Description
Discover the delightful Grilled Salmon Power Plate with Quinoa & Steamed Veggies, a wholesome and vibrant meal perfect for any occasion. This dish combines tender salmon, fluffy quinoa, and an array of colorful vegetables to create a satisfying blend of flavors and textures. Not only is it delicious, but it’s also packed with essential nutrients like omega-3 fatty acids and fiber, making it a fantastic choice for a quick lunch or an elegant dinner at home. In just 25 minutes, you can enjoy a nutritious meal that looks as good as it tastes!
Ingredients
- 1 salmon fillet (~150g)
- 1 cup cooked quinoa
- 1 cup broccoli florets
- 1 cucumber, sliced
- 1 cup cherry tomatoes, halved
- 1 tsp olive oil
- Salt, black pepper, garlic powder to taste
Instructions
- Rinse quinoa under cold water and cook in a medium saucepan with 2 cups water over medium heat until fluffy (12-15 minutes). Set aside.
- Season the salmon fillet with salt, black pepper, and garlic powder. Heat olive oil in a non-stick skillet over medium heat and sear the salmon skin-side down for about 4-5 minutes on each side until cooked through.
- Steam broccoli florets in a steamer basket over boiling water for about 4-5 minutes until bright green and tender-crisp.

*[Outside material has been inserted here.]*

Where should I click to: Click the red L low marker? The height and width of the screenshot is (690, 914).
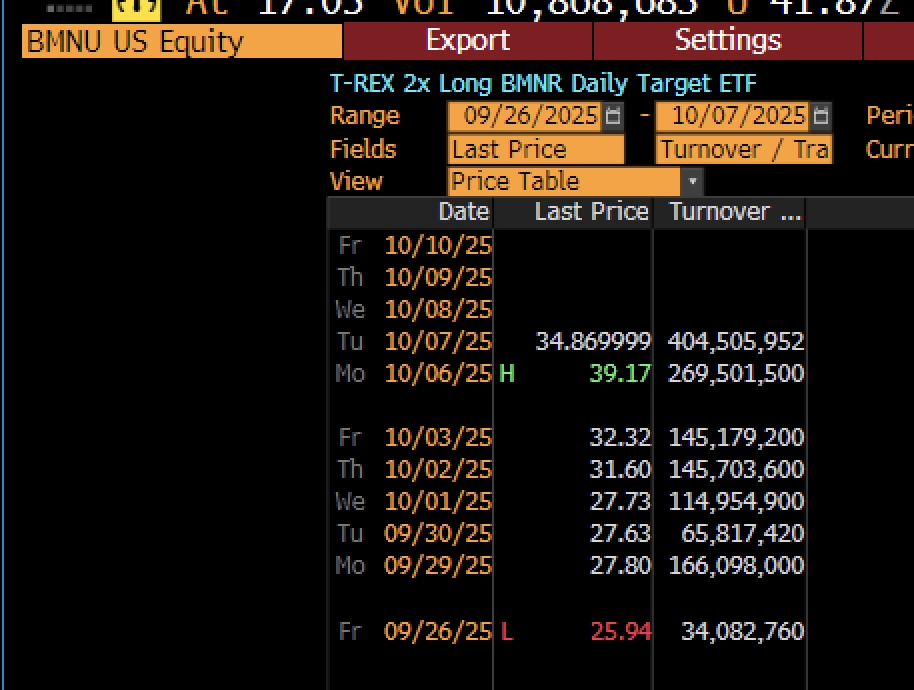tap(507, 632)
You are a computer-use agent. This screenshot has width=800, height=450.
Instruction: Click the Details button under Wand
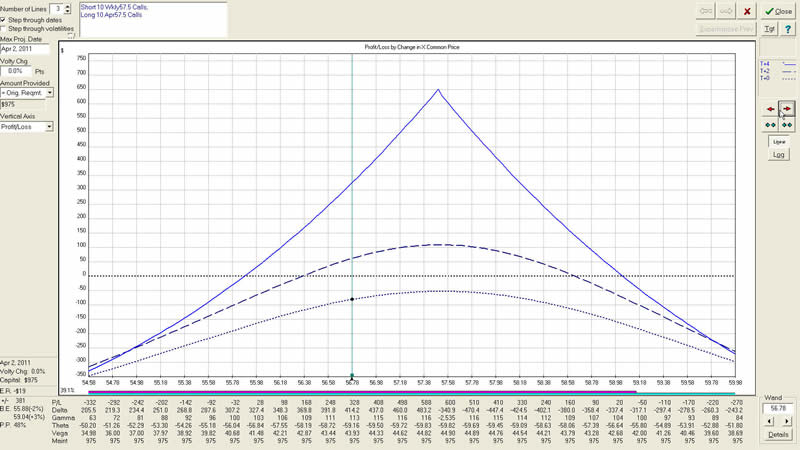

- Assemble by placing quinoa on a plate as the base; top with salmon, steamed broccoli, cucumber slices, and halved cherry tomatoes.
- Prep Time: 10 minutes
- Cook Time: 15 minutes
- Category: Main
- Method: Grilling
- Cuisine: Healthy
Nutrition
- Serving Size: 1 serving
- Calories: 520
- Sugar: 3g
- Sodium: 300mg
- Fat: 22g
- Saturated Fat: 4g
- Unsaturated Fat: 18g
- Trans Fat: 0g
- Carbohydrates: 47g
- Fiber: 6g
- Protein: 35g
- Cholesterol: 70mg
Keywords: Feel free to substitute your favorite seasonal vegetables or use vegetable broth instead of water when cooking quinoa for enhanced flavor. For added freshness, serve with a lemon wedge or garnish with fresh herbs.